◆ **Try it**
In the text on the Five Elements below, rewrite the paragraph beginning "According to the Taoist view" as a short bulleted list that keeps its main facts.

◆ **Excerpted text**
The Theory of The Five Elements
The philosophical origins of Traditional Chinese Medicine (TCM) are deeply steeped in Taoism. The ideas of Taoism are closely based on observation of the natural world and the manner in which it operates; the changes of the weather, the course of the stars, the cycle of life. These natural phenomena were perceived as having an influence on human beings, on their thinking and feeling, on the illnesses they developed and so on.
Everywhere in nature there is dynamic interchange; the seed (Yin) grows into the plant (Yang) which eventually withers and dies back into the earth (Yin).
This takes place within the changes of seasons – Winter (Yin) transforms through Spring into Summer (Yang) which in turn transforms through Autumn into Winter (Yin) again. Until today, TCM draws extensively on these metaphors which is articulated in
The Theory of the Five Elements – Metal, Water, Wood, Fire, Earth.
It is crucial to understand that the term ‘Element’ does not bear the same meaning as in the Western thinking. In Chinese terms, it is not seen as a material substance but rather as a power or a specific quality of the Universe. The Elements are seen as transition phases of the different manifestations of Chi. This idea of varied energetic states corresponds amazingly to modern discoveries in physics – especially Quantum Physics.
According to the Taoist view, the Five Elements are evident in all manifestations in the cosmos – in the directions, the climate, the stars, the seasons, the landscape… as well within human beings – in the organs, the tissue, the senses, what we eat, the emotions and the mental abilities. They manifest their relationship in two ways with the aim of keeping each other balanced – they support each other and control each other. If the energetic relationships are not balanced this will express itself in a human being as discomfort, distress and eventually illness.

◆ **Data records**
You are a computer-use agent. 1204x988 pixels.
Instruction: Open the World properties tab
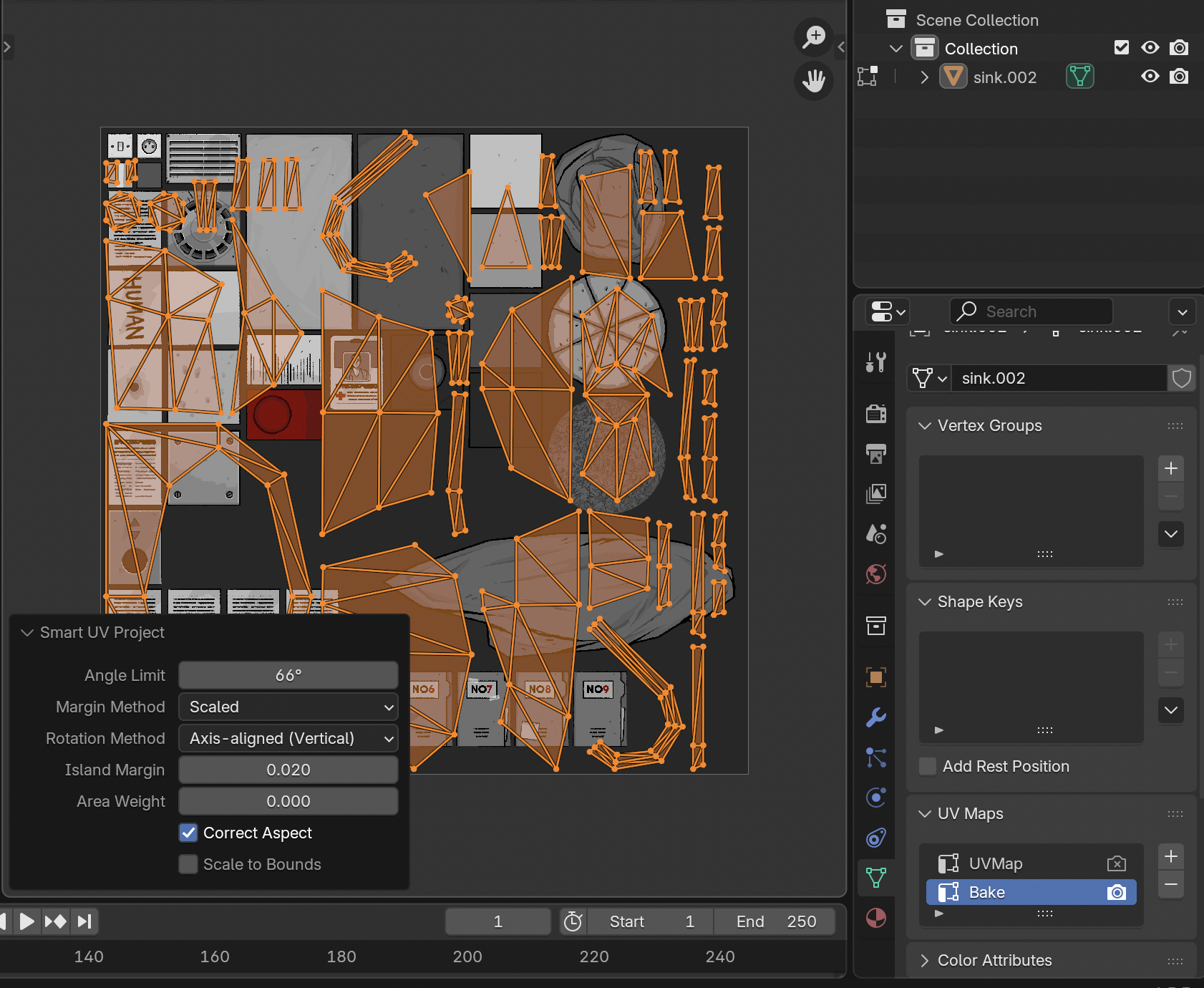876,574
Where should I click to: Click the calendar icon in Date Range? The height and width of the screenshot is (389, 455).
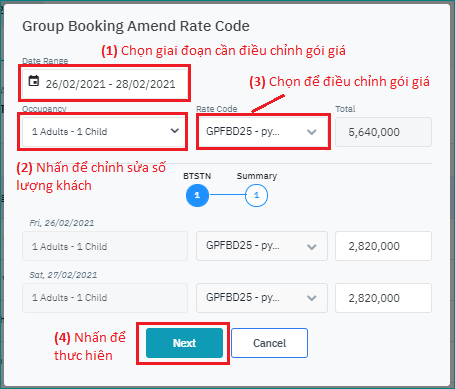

...

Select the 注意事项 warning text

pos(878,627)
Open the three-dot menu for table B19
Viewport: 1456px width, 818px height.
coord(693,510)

◆ **Task output**
- In the Taoist view, the Five Elements appear in everything in the cosmos: the directions, climate, stars, seasons and landscape.
- They also appear within human beings: in the organs, tissue and senses, in what we eat, and in the emotions and mental abilities.
- The Elements relate in two ways, supporting and controlling each other, with the aim of keeping each other balanced.
- When these energetic relationships are out of balance, a person experiences discomfort, distress and eventually illness.